# Out yards.



## alleyyooper (Apr 22, 2005)

Some people would like to keep bees but due to living in a town or village with a dumb law on the books can't at home that is.
There are a lot of rural folks who would like to have honey bees but do not want the expensive of keeping their own.
Many will allow you to set hives on their property just for some honey. We start with a gallon of honey per ever 3 colonies the least amount we will set on property. We had as high as 25 at the charismas tree farm and the owner said a gallon was plenty of honey for his family just him wife and son who didn't like honey (odd boy). Make sure you can have 24/7/12 access to the property. 
We moved the bees from the Christmas tree farm when the owner pass away and the place was sold. New owners only vacation there a month or two during the summer and no one to watch who was messing with our hives.

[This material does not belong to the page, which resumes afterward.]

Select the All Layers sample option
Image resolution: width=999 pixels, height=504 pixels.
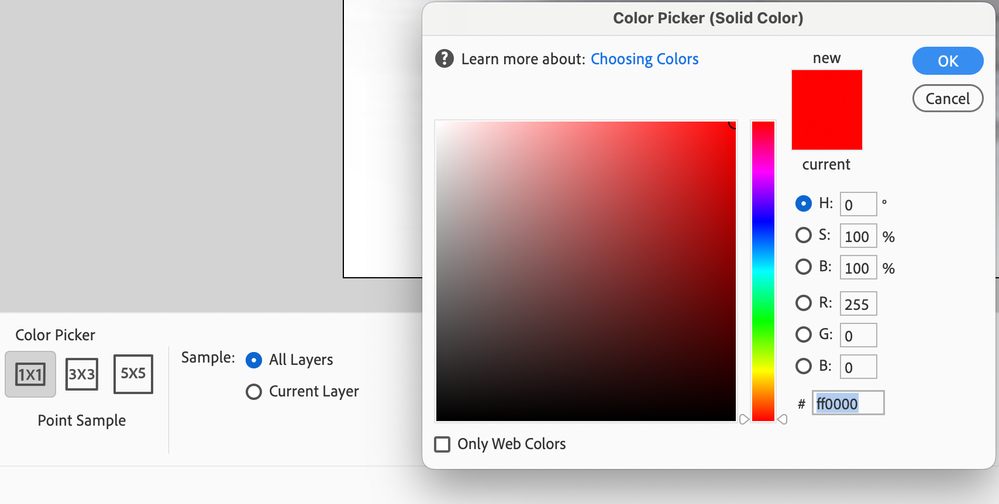tap(254, 360)
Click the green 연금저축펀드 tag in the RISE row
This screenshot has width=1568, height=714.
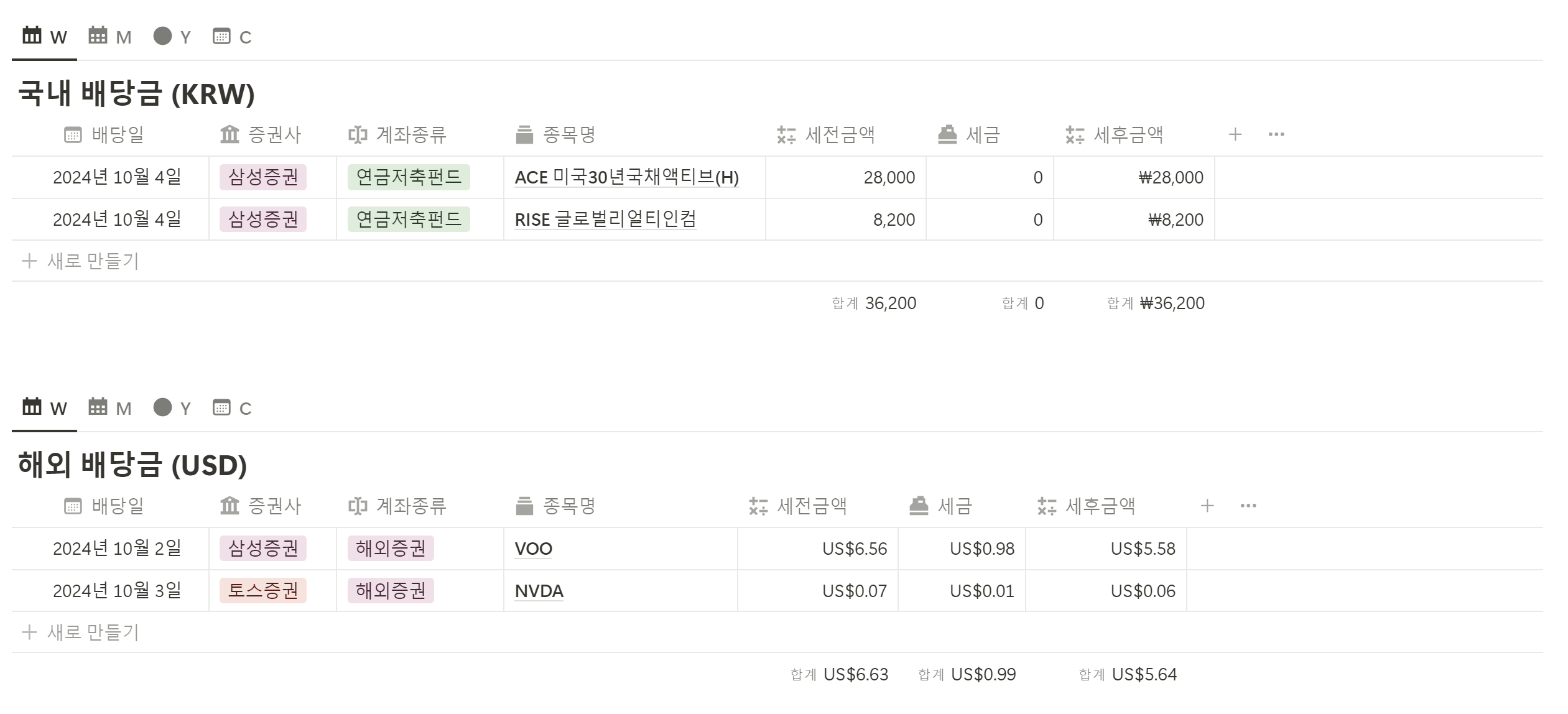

Just lost one yard this spring as the access was thru a vacant property next door to the property where the bees are. The new owners built a home there this fall/winter and will not allow us access any longer. Going to bring them out with a wagon. They are a ways back and it will take several trips.


 Al


----------



## Bret (Oct 3, 2003)

Yes. I would. I want to help the bees, but don't feel ever that I can make the commitment to them with everything I have going.


----------



## alleyyooper (Apr 22, 2005)

There ya'll go if you live in IN. and want a place to keep bees. Contact Bret

 Al


----------